Was? Seiner Majestät allso - - - 
So - hundsvöttsch anzukommen?"- 
 
"O Herr, nicht halb so toll, als Er! 
Hätt' er sein Maul gehalten! 
Wir wissen's noch recht gut, wie Er 
Auf Erden Haus gehalten. 
 
Sieb'n hundert Weiber auf der Streu, 
Und extra doch darneben 
Drey hundert- -Andre!

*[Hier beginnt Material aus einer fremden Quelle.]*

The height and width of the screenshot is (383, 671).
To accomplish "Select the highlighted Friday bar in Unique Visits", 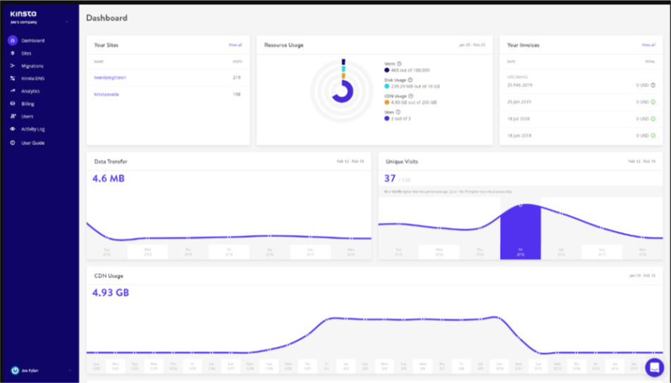I will click(520, 232).
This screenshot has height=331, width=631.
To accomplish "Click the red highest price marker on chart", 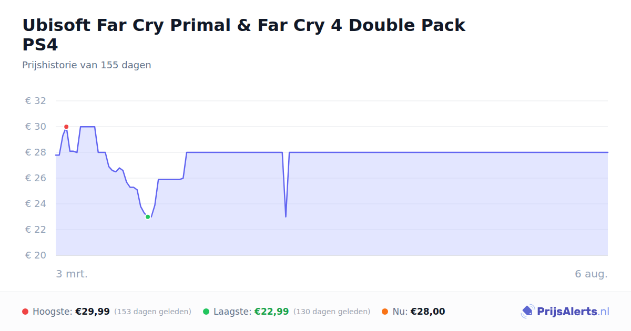I will [x=66, y=127].
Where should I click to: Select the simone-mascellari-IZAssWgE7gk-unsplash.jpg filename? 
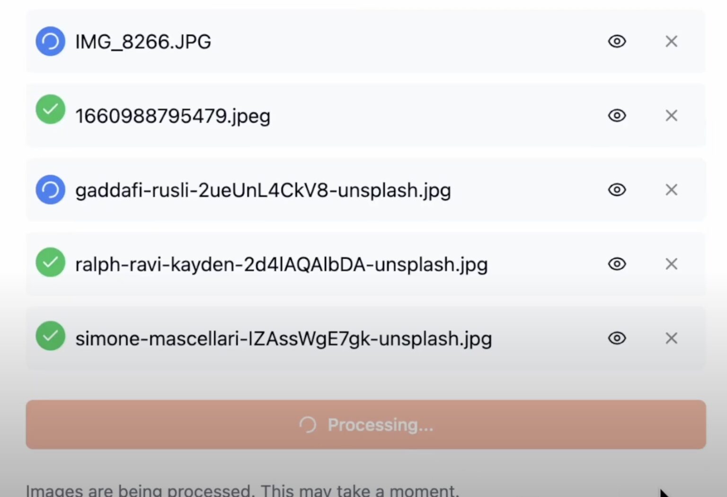click(284, 339)
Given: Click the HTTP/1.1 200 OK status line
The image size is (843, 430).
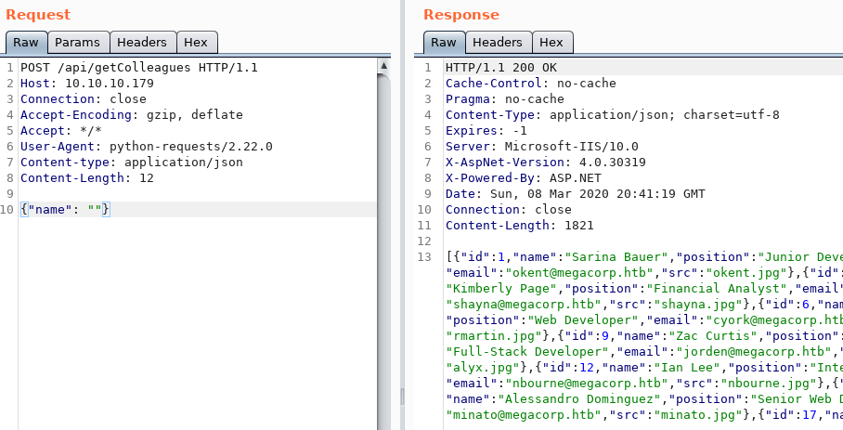Looking at the screenshot, I should pos(501,68).
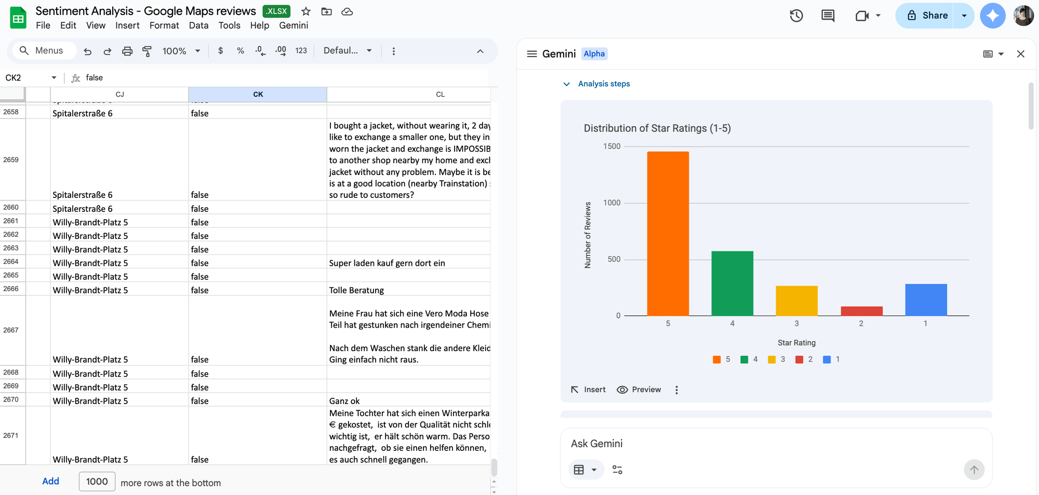This screenshot has height=495, width=1039.
Task: Insert the star ratings chart into sheet
Action: click(x=588, y=389)
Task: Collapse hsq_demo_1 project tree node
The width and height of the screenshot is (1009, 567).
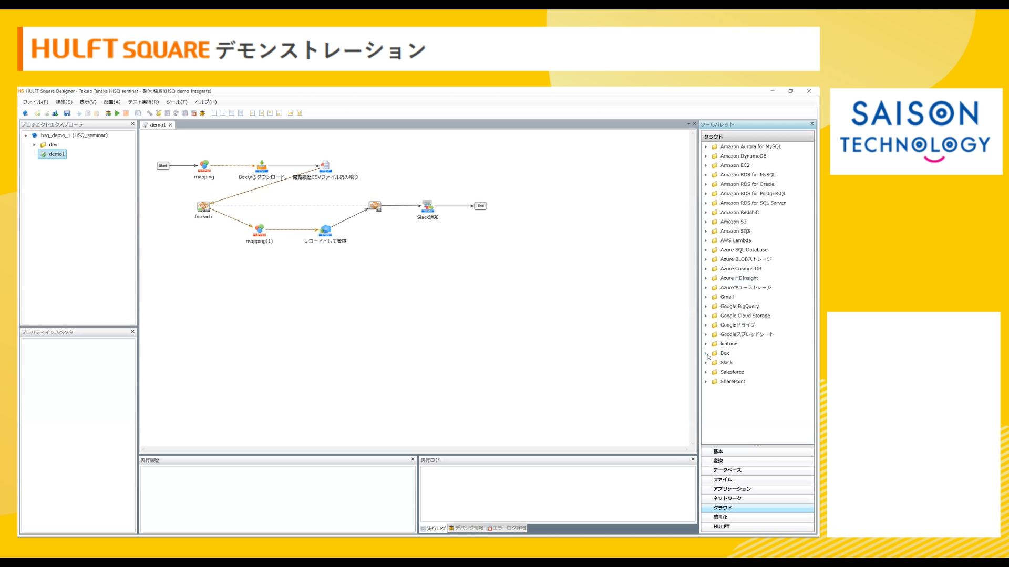Action: 26,135
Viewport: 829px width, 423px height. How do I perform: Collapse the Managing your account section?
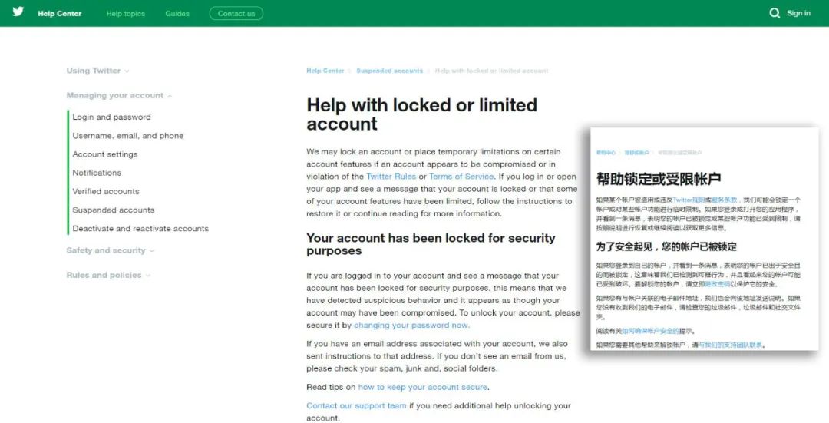[x=119, y=96]
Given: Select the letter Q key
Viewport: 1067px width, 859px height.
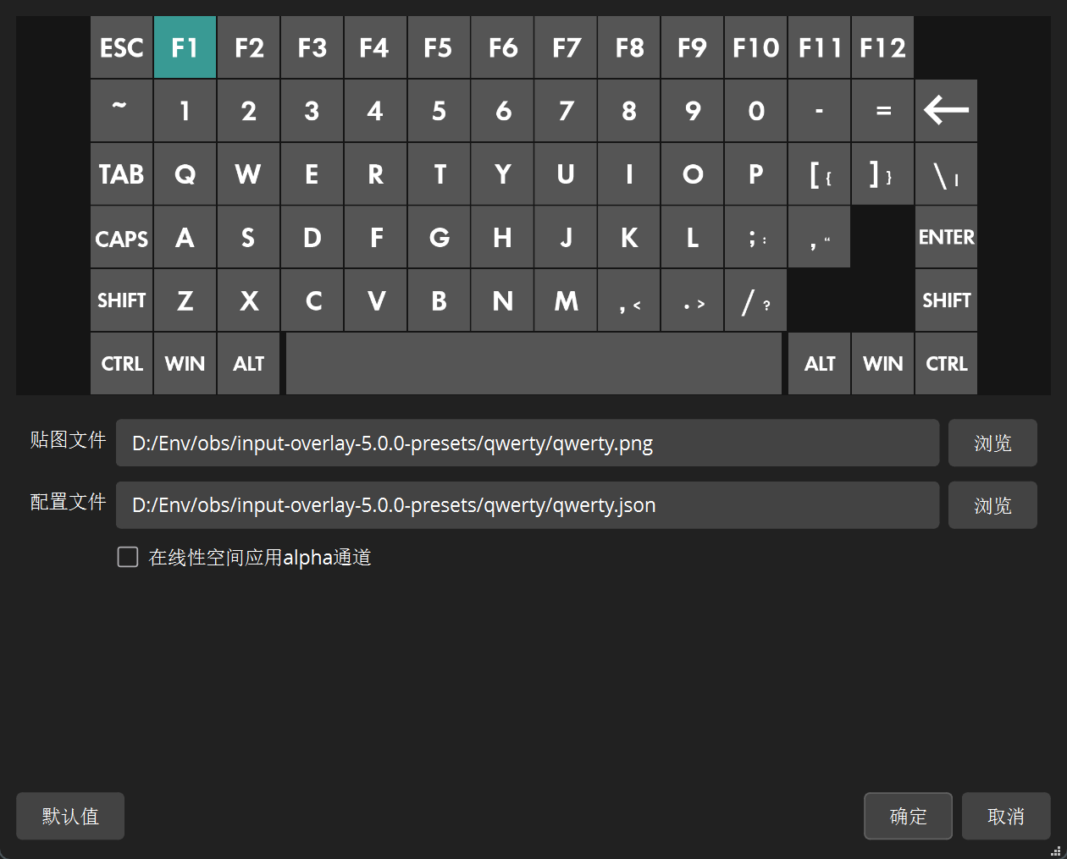Looking at the screenshot, I should [x=185, y=173].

Meiner Treu! 
Das war ein züchtig Leben! 
 
Und Sein Verstand war klimperklein, 
Als Er von Gott sich wandte, 
Und Götzen pur von Holz und Stein, 
Sein thöricht Opfer brannte."- 
 
"Fürwahr, empörte Jonas sich, 
Das Weib speyt, wie ein Drache!"- 
"Halt's Maul, Ausreißer! Kümmre dich 
Um Deine faule Sache!"- 
 
Auch Thom's gab seinen Senf dazu: 
"Ein Sprüchwort, das ich glaube, 
Sagt: Weiberzung' hat nimmer Ruh; 
Sie ist von Espenlaube."- 
 
"Glaub' immer was ein Narr erdacht, 
Mit allen dummen Teufeln! 
Doch konnt' an seines Heilands Macht 
Der schwache Pinsel zweifeln."- 
 
Maria Magdalena kam.- 
Nu ja! Die wird's erst kriegen!- 
"Still, gute Frau, fein still und zahm! 
Ihr müßt Euch anders fügen. 
 
Denn, gute Frau, erinnert Euch 
An Eu'r verruchtes Leben! 
So Einer wird im Himmelreich 
Kein Plätzchen eingegeben."- 
 
"So Einer? schrie Frau Schnips, ey schaut! 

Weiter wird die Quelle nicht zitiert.